Wound dressings
Attention
- Do not use hydrogen peroxide
- Do not swab wound with cotton wool
- Do not let wounds dry out. Heal faster and better when kept moist — exception is dry gangrene
- Use normal saline to clean wounds
- Only use antiseptic solution if needed to wash dirty or infected wounds — chlorhexidine preferred
- Syringe irrigate with normal saline or povidone iodine
- Throw away
- Chlorhexidine aqueous solution (water-based) 24 hours after opening
- Chlorhexidine alcohol solution 7 days after opening
Remember:
- If it is wet you need to control the exudate (ooze)
- If it is dry you need to hydrate the wound only (except dry gangrene on toes)

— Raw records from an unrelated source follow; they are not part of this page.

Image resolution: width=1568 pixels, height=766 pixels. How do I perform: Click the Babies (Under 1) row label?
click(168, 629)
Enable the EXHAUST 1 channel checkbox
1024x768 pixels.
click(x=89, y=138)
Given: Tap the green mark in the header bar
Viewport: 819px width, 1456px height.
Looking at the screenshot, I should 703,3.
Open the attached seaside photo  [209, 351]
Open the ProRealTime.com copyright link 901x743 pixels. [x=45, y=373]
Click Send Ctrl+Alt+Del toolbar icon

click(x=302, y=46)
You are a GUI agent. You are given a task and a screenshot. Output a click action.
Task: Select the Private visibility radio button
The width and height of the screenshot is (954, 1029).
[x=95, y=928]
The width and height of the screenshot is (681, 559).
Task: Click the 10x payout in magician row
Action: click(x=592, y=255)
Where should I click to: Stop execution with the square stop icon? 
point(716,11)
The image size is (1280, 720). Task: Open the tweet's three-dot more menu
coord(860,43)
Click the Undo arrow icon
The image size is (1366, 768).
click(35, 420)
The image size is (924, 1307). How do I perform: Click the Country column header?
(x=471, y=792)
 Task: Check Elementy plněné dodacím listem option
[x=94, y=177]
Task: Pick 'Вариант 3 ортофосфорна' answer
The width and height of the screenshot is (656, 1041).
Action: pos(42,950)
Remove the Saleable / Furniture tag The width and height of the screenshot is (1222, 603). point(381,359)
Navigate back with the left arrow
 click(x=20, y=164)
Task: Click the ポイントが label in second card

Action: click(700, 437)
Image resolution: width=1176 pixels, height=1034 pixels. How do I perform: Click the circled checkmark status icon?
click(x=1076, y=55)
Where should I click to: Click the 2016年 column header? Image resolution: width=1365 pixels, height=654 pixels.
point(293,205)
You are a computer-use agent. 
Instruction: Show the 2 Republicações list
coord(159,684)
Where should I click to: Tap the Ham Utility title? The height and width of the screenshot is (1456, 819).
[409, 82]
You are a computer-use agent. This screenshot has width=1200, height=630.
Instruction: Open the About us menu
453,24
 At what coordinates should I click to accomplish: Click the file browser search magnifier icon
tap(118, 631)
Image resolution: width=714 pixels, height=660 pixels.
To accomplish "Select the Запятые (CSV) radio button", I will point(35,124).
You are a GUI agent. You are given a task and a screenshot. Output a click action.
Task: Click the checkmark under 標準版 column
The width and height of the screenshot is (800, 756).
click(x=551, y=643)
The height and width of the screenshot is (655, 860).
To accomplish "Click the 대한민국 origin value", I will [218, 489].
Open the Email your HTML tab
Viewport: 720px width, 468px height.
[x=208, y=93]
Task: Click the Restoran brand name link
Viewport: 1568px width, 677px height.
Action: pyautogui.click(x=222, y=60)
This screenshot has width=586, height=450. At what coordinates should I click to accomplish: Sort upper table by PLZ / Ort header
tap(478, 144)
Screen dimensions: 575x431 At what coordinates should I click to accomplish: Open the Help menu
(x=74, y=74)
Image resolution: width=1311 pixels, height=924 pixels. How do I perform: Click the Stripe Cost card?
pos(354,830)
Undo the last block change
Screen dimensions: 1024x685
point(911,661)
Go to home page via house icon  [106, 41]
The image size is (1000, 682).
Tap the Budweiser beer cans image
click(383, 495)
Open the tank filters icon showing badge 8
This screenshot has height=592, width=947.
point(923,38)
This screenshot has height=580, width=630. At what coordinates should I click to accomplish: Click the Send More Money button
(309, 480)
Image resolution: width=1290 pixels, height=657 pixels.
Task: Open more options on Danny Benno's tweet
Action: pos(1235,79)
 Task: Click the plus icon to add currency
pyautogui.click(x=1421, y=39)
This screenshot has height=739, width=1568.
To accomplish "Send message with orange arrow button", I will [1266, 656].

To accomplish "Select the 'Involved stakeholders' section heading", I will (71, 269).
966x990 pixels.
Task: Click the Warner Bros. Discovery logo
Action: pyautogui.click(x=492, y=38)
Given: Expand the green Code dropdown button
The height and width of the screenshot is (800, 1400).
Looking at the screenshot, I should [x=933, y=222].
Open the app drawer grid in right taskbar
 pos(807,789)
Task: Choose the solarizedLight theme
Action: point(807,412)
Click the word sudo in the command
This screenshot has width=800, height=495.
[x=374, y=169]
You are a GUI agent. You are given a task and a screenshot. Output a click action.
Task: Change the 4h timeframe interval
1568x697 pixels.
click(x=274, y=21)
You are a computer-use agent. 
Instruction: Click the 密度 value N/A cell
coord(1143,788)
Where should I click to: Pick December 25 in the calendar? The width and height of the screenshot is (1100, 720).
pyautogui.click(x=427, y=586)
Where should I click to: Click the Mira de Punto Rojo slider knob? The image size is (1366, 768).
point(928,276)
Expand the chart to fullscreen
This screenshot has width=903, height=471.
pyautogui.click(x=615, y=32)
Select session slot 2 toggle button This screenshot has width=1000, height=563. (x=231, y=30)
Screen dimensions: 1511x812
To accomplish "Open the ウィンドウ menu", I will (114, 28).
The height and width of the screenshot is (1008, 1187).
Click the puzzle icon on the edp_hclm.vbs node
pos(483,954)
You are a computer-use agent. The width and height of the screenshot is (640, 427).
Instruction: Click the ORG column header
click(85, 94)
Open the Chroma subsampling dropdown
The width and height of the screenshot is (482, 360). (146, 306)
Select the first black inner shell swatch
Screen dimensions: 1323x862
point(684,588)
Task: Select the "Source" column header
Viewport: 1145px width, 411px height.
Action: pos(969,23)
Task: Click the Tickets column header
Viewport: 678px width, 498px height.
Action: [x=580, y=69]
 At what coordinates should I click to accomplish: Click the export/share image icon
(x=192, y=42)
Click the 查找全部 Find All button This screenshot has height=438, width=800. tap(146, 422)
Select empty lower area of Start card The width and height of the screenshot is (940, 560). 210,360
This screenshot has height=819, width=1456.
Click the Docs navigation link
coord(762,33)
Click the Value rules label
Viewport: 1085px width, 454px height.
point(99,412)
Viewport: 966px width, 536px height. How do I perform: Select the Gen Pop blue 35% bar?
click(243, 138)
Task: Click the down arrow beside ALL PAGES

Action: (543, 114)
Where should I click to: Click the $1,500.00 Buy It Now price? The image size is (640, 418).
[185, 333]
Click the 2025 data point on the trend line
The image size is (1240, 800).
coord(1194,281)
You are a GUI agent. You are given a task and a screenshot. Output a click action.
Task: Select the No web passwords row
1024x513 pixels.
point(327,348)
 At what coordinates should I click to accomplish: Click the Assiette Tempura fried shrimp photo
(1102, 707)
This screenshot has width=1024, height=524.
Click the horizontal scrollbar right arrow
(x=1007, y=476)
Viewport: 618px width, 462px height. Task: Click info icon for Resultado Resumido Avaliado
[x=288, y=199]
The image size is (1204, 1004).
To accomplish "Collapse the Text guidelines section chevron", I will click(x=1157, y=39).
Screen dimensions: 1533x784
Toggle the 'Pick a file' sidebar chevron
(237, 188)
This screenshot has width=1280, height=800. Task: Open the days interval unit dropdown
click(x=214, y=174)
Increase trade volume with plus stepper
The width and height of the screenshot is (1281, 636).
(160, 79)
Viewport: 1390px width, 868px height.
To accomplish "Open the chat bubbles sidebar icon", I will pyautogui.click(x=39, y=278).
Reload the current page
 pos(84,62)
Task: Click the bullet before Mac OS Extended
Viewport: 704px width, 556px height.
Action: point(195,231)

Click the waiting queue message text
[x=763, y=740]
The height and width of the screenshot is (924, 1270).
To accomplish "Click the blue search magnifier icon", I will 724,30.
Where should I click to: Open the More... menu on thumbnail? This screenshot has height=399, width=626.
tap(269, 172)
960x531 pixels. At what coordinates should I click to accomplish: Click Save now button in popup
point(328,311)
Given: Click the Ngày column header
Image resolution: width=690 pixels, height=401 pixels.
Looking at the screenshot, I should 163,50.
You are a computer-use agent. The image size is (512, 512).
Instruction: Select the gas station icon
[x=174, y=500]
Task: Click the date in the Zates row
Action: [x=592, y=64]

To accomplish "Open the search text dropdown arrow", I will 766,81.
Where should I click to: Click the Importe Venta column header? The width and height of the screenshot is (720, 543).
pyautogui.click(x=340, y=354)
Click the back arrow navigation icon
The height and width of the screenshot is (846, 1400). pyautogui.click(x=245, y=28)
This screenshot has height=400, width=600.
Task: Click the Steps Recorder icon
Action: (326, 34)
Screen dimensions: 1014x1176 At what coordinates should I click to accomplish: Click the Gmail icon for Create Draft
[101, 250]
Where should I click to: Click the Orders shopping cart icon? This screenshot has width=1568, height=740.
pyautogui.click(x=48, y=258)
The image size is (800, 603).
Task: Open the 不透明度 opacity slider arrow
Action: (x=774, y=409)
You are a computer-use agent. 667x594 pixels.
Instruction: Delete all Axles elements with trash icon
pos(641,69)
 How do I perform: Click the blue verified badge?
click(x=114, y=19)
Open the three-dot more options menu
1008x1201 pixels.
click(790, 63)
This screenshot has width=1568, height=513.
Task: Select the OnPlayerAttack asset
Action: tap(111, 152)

- Consider the whole person, the whole story
- If in doubt — wound specialist consult
What you do
- Before dressing wound —
- Consider other problems that could affect healing
- Assess the wound
- Have a management plan
- Irrigate wound gently with normal saline
- Use gauze to remove slough
- When trimming wounds — remove smallest amount of skin/tissue possible
- Do not trim wound if no foot and/or leg pulses — not enough blood for healing, a small cut while trimming may cause the wound to get worse
- Select appropriate dressing — see Table 7.1 and How to manage and dress different types of wounds
- Consider whether dressing
- Protects wound from secondary infection
- Provides a warm, moist wound healing environment
- Can be removed without damaging wound
- Removes drainage and debris
- Is free from particles and toxic products
- Cover dressing with crepe bandage to hide and protect wound if needed
- Encourage person to shower every day, except where dressings can't be wet
- Provide appropriate information so person/carer can help with wound care
Table 7.1 Wound dressings
How to manage and dress different types of wounds
Epithelising wounds — wounds that are healing over
- Protect and encourage healing
- Use a foam (eg Allevyn, Biatain) or film island dressing (eg Opsite, Asguard)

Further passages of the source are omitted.